Re: No validation with a bound NSTableView and custom NSFormatter
Re: No validation with a bound NSTableView and custom NSFormatter
- Subject: Re: No validation with a bound NSTableView and custom NSFormatter
- From: Keary Suska <email@hidden>
- Date: Thu, 03 May 2012 21:04:22 -0600
On May 3, 2012, at 6:11 PM, Ben Kennedy wrote:
> I have re-worked things to take full advantage of bindings now, so as to get the more desirable automated validation handling. However, I've now come up against another challenge.
>
> As I may have alluded in an earlier posting, I need to be able to perform a cascading update on the data set in response to a particular row being edited. Previously, this was trivial to do with a for loop in the delegate's -[tableView:setObjectValue:forTableColumn:row:], but now requires some trickery.
>
> I've found myself overriding -[editColumn:row:withEvent:select:] and -[textShouldEndEditing:] in a NSTableView subclass in order to have a hook into performing an operation post-edit in relation to the modified row. This feels filthy, but I yet haven't seen how better to do it.
>
> I considered that I could register as a KVO observer for each of my data objects (and then use [arrayController.arrangedObjects indexOfObject:object] as the basis for my cascading update), but that requires adding extra -[addObserver:...] code accompanying everywhere I have an [arrayController addObject:], which seems prone to oversight. Is there a better way?
>
> Separate from the above, I also have a new performance problem. The loop in which I do my cascading updates executes inordinately slowly; simply assigning new values for two properties takes about 0.45 seconds when iterating a data set of a mere 135 objects. It used to be instantaneous before bindings came into the picture. I suspect that all of the KVO overhead is to blame (a quick peek in Instruments supports this). Is there something fundamental I'm missing to avoid this bottleneck?

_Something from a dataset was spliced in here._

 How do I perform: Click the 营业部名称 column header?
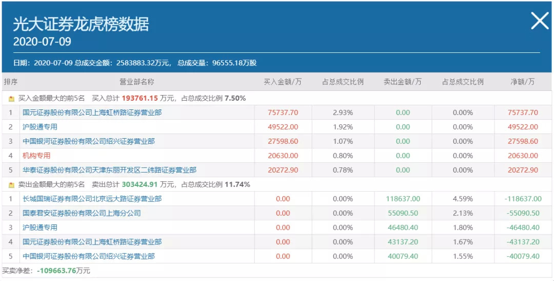coord(136,82)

I would say that to have this kind of performance issue generally means that bindings is not being worked with properly, and I would add that doing so is frequently an exceedingly frustrating thing. Following this thread it sounds to me that you would be served best by dumping bindings altogether and using the delegate model. It will give you far more control, will be more obvious and easier to debug, and will be more performant into tens to hundreds of thousands of rows. I know, because I have been in a similar place, although I was experiencing slowdowns when getting into thousands of objects, rather than just 135.
Don't get me wrong, I think bindings are great, and I use them extensively in almost everything I do. But it seems to me they are really built for straightforward usage and if you need to stretch them they tend to break. Not to mention that they are completely opaque and are a bear to debug.
HTH,
Keary Suska
Esoteritech, Inc.
"Demystifying technology for your home or business"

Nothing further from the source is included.